Disruptive Innovators find ways to increase the profitability of the bulk ad market

And to extract the most profit they can from this segment, the disruptors create innovative new solutions that allow them to increase their profit in this segment above what the incumbent networks were able to do.  Now these improvements might still be substantially lower than the average margins of the incumbents — so those incumbents are still going to be content with the decreasing amounts of remaindered ads they are handling.

An example, XooXooX

For example, the XooXooX Internet Ad Network doesn’t try to guess which ads will appeal to its users as incumbent leaders do.  Instead, XooXooX enables its users  to customize and personalize the ads they will  see — so every XooXooX web ad is like a user directed window shopping opportunity for products that the user actually wants to track.

Users are naturally curious to see which product offers their XooXooX Personalized Shopping Assistant found for them based upon their own self-expressed interests. That means these users pay attention to XooXooX ads while ignoring most other web ads that they have no control over.  And this combination of higher awareness and higher interest yields higher purchase rates.

To capitalize on this difference, XooXooX has adopted a different revenue model than the incumbents who rely on CPM and CPC business models. XooXooX uses a CPA model; XooXooX’s profit margin is the difference between what it pays for the unwanted ad space that incumbent Ad Networks eschew, and the revenue it earns from commissions and affiliate fees for products requested by it members, that it shows in those ad spaces.

Win, Win, Win: How the new entrant’s niche begins to grow

As more users fill out personalized XooXooX shopping lists, the purchase rates achieved with XooXooX ads begins to grow. And this enables XooXooX to move up market into higher and higher priced ad space. Moreover, the new incumbents, like XooXooX, establish relationships with advertisers that not only increase the advertisers sales, they also reduce the advertiser’s risk, since ads are only paid for if they generate sales.   This creates a Win-Win opportunity that comes from an alignment of network and advertiser interests that doesn’t exist in the incumbent market, and this will also help the new entrants’ segment to grow.

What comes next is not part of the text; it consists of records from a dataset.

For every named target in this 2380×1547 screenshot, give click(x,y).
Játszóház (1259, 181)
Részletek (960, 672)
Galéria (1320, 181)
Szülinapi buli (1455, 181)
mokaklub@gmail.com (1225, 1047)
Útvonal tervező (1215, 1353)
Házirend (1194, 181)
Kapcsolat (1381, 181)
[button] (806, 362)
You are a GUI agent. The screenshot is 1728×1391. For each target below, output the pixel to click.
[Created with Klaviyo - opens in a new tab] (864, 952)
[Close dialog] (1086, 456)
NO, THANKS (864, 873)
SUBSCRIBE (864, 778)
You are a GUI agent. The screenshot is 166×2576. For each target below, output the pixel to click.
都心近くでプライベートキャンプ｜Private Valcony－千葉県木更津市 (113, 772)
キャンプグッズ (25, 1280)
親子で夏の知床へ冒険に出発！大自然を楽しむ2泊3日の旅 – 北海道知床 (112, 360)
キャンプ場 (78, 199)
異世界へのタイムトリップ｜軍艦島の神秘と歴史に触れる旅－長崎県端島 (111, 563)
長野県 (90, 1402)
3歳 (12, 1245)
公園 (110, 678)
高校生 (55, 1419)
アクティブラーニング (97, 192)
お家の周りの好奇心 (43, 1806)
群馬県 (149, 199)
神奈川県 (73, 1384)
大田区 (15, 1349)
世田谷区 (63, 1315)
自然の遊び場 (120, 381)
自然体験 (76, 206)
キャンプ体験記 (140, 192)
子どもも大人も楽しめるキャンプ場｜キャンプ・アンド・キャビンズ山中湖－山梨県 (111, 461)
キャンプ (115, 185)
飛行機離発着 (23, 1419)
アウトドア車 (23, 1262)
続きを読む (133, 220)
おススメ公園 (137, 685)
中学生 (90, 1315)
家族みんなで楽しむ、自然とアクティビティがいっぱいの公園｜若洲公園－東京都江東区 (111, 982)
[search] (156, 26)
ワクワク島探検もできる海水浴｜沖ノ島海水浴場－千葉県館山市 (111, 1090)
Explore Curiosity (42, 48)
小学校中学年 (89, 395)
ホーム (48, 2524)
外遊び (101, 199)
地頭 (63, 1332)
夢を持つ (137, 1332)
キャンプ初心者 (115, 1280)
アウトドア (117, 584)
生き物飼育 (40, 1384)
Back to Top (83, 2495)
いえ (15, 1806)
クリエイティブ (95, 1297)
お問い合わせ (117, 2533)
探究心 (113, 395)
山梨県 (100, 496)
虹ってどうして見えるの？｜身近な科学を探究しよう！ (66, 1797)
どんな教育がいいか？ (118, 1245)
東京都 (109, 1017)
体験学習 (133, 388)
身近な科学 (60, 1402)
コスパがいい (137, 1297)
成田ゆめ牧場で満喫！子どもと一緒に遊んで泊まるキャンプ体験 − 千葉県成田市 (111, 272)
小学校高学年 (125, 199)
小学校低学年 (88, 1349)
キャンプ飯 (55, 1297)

Similarly, the new entrant now has also established more relationships with its growing user base. Once again, a second Win-Win opportunity arises from the alignment of network and user interests; in this case, the user wants to see only ads that are for products that they are interested in tracking, and the network only wants to show them ads they want to see.

And while the new entrant’s profit margin might be less than the incumbent advertiser’s AVERAGE profit margins, it is still substantially higher than what the mainstream advertisers were earning on that remaindered market they are surrendering.  That marginal improvement in profitability allows new entrants to pay a little more to web publishers for their unsold ad space than the publishers would have received from the incumbents.  And remember the segment that incumbents find hard to monetize due to its heterogeneity is precisely the fastest growing category of web pages!

The higher price for remaindered ad space attracts more publishers to the new ad network, a third Win-Win opportunity.

The End Game

As the new entrants win over more publishers in the fastest growing content areas, and more advertisers with higher sales, and more web viewers with more personalized ads,  these disruptive innovators start to control more and more of the least profitable (but fastest growing) portion of the mainstream market until ultimately that segment the new entrants control becomes the majority of the total market.

Meanwhile the new entrants are safe from attack from above — since competing in this segment would lower incumbent’s average profit margins.  Instead,  the incumbents watch their AVERAGE profit margins increase as they shed more of the low margin customers. They wind up owning the most profitable segment — search — but it is a smaller percentage of the total market; a total market containing much more hard to monetize content.